* **Aim of the exercise**
Output each of the entries exactly, skipping every picture they contain.

(Collected data)
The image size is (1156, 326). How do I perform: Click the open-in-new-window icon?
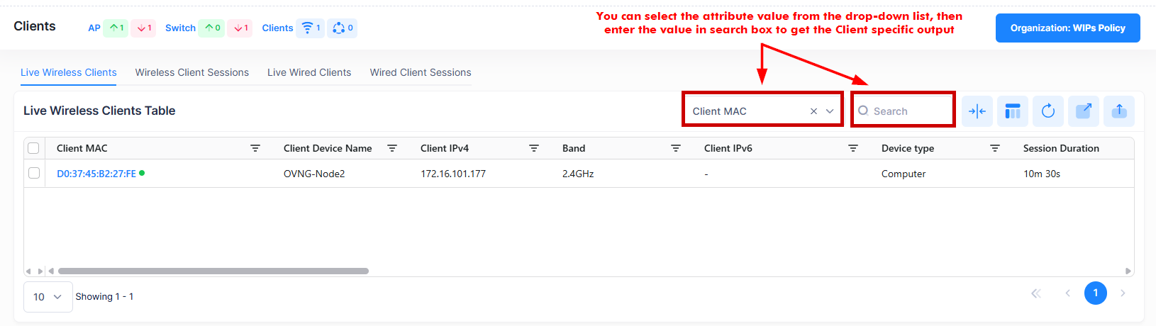1084,111
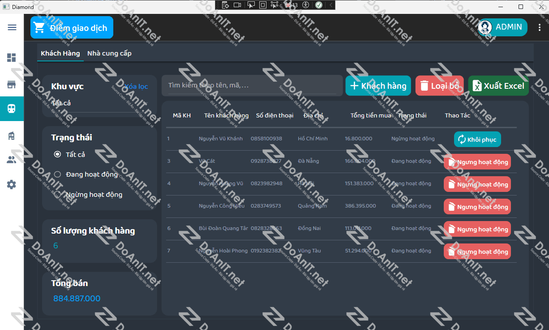Viewport: 549px width, 330px height.
Task: Click the 'Điểm giao dịch' cart button
Action: [72, 28]
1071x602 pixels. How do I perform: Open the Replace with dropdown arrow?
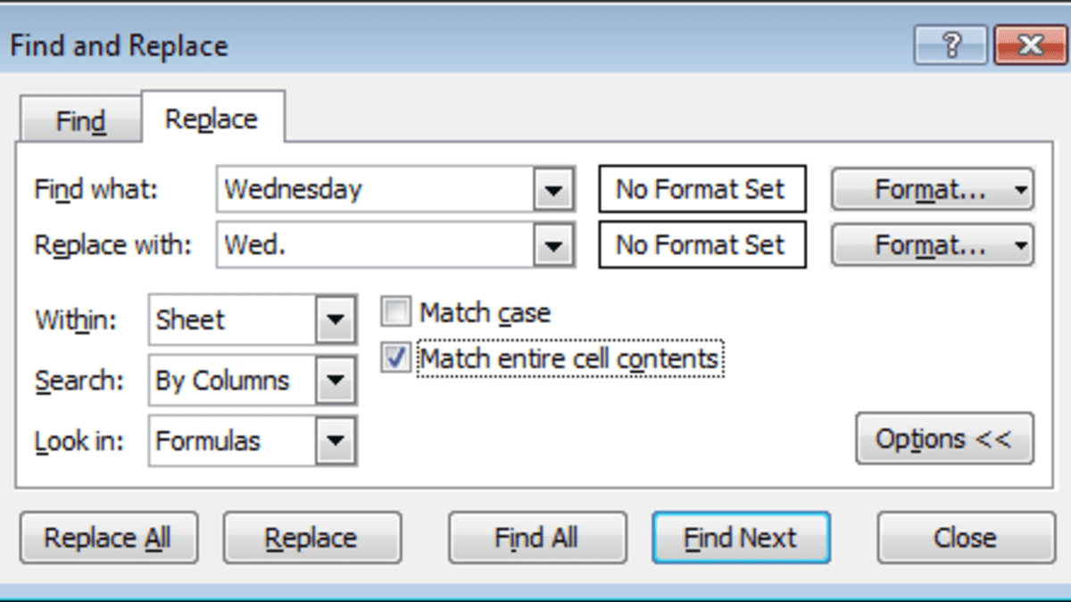point(555,244)
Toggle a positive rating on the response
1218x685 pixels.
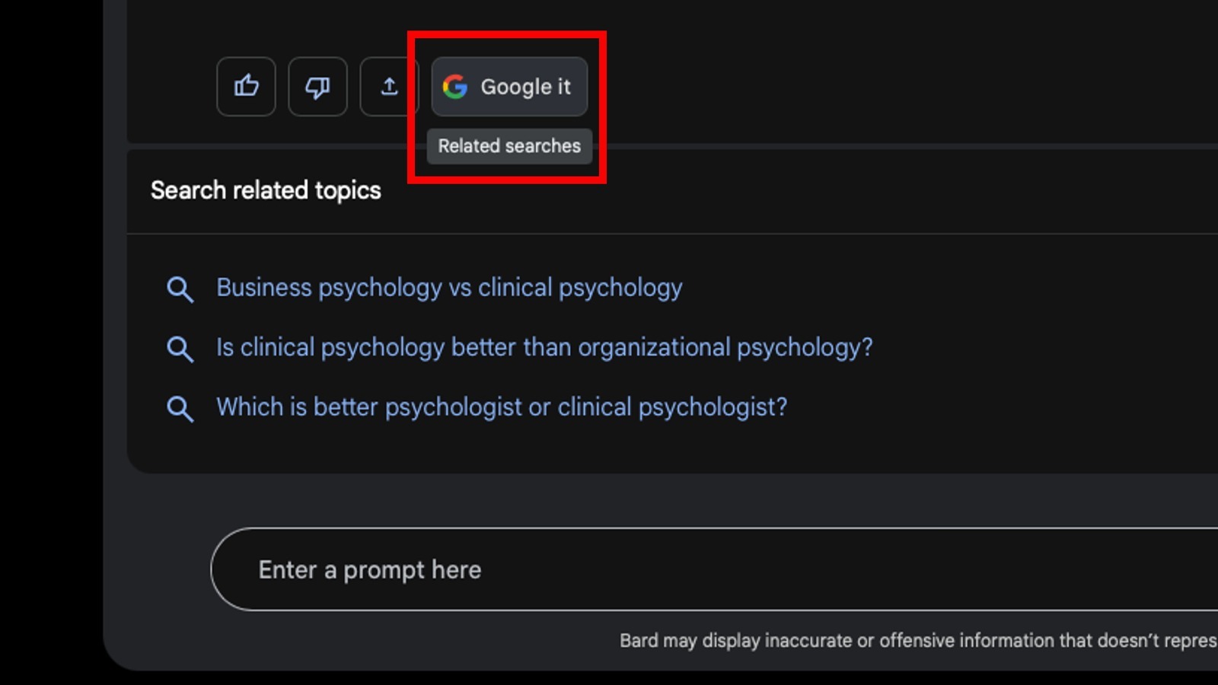click(246, 87)
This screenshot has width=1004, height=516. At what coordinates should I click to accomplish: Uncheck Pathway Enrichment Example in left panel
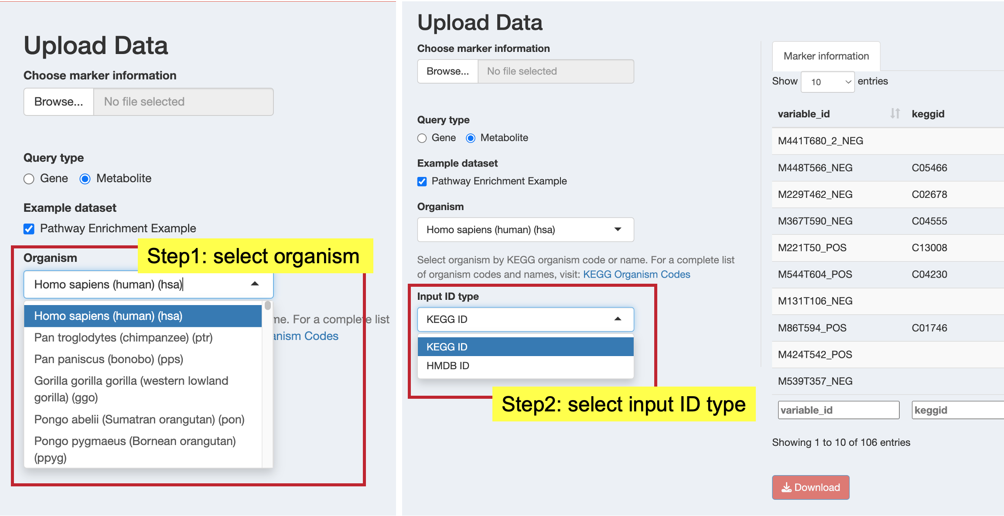point(29,229)
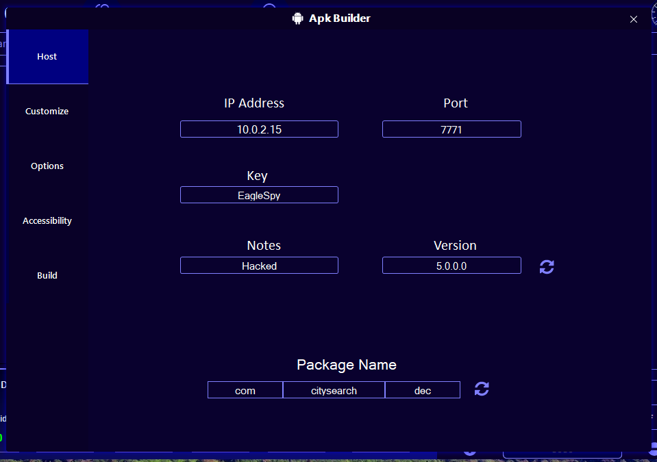
Task: Randomize the Package Name using refresh icon
Action: (x=482, y=389)
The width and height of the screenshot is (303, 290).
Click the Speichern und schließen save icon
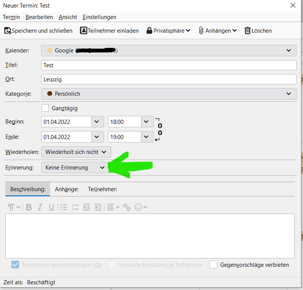pos(8,31)
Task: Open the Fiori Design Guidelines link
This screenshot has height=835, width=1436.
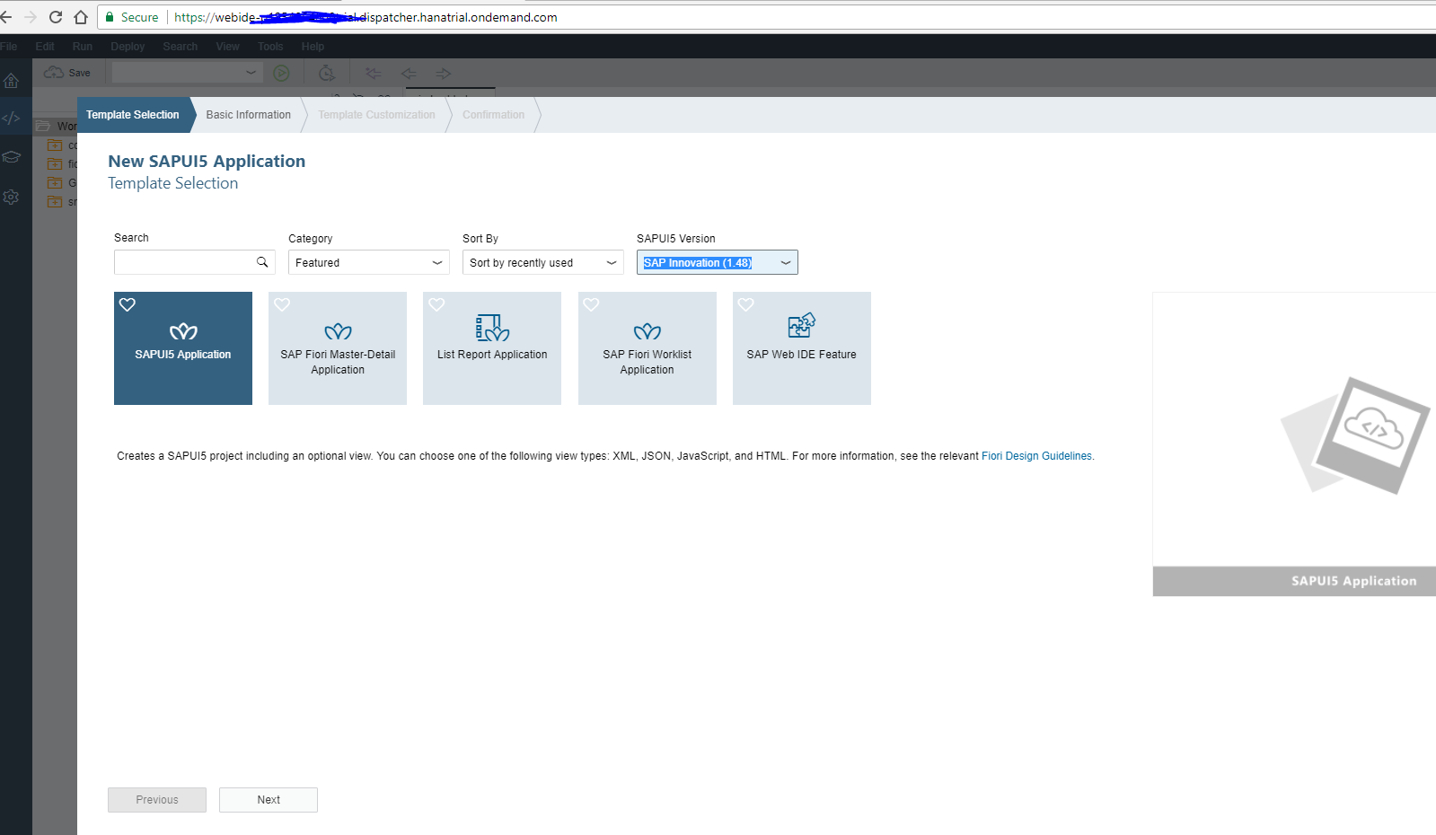Action: [x=1036, y=456]
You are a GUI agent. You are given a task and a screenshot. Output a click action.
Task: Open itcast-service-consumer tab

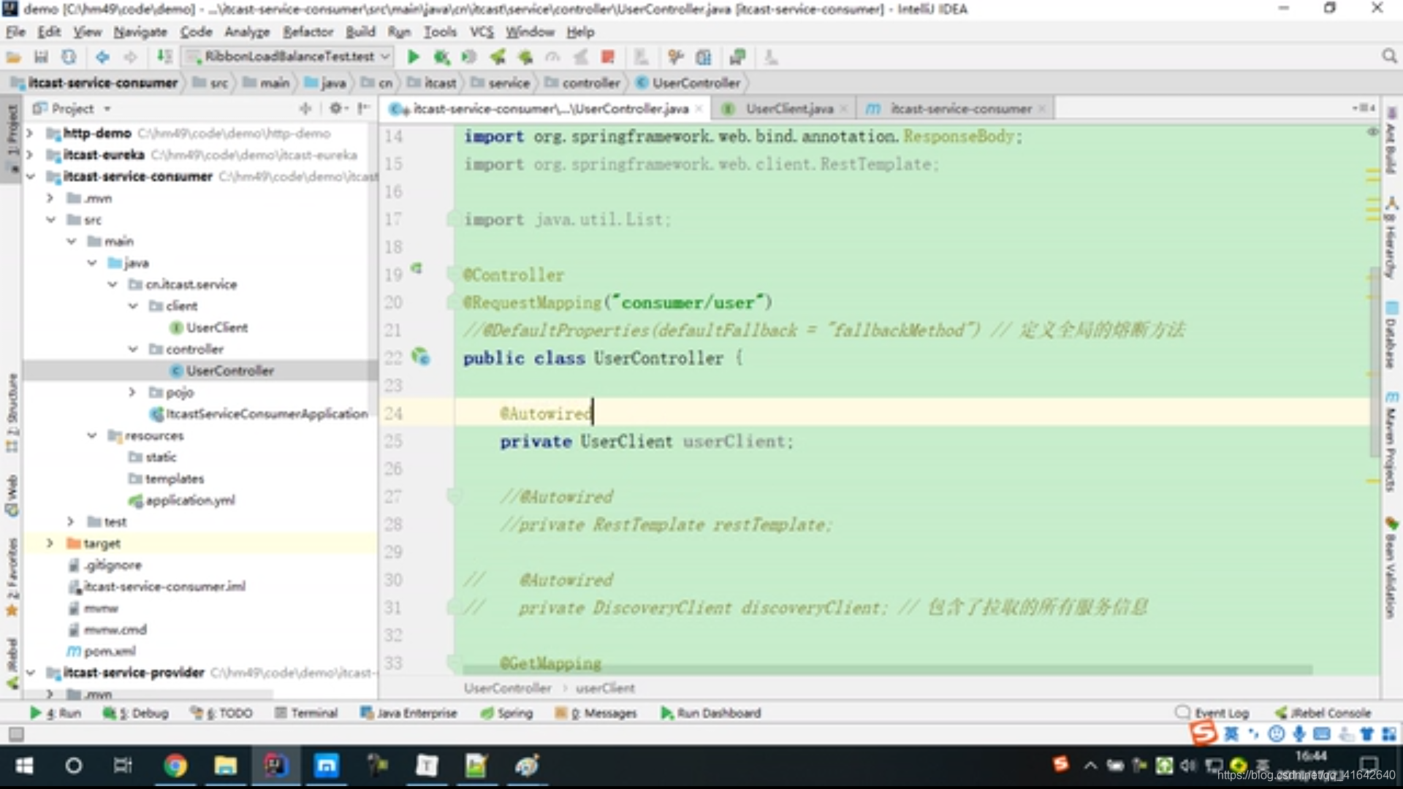(x=954, y=108)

* **Response area**
The image size is (1156, 326). How do I perform: Click the open-in-new-window icon?
1084,111
Viewport: 549px width, 330px height.
Task: Click the 'Điểm giao dịch' cart button
Action: [72, 28]
1071x602 pixels. How do I perform: Open the Replace with dropdown arrow?
point(555,244)
Toggle a positive rating on the response
1218x685 pixels.
click(246, 87)
This screenshot has width=1004, height=516. At what coordinates should I click to accomplish: Uncheck Pathway Enrichment Example in left panel
point(29,229)
Task: Randomize the Package Name using refresh icon
Action: (x=482, y=389)
The width and height of the screenshot is (303, 290).
Click the Speichern und schließen save icon
pos(8,31)
Task: Open the Fiori Design Guidelines link
This screenshot has height=835, width=1436.
Action: [x=1036, y=456]
You are a GUI agent. You are given a task and a screenshot. Output a click action.
Task: Open itcast-service-consumer tab

(x=954, y=108)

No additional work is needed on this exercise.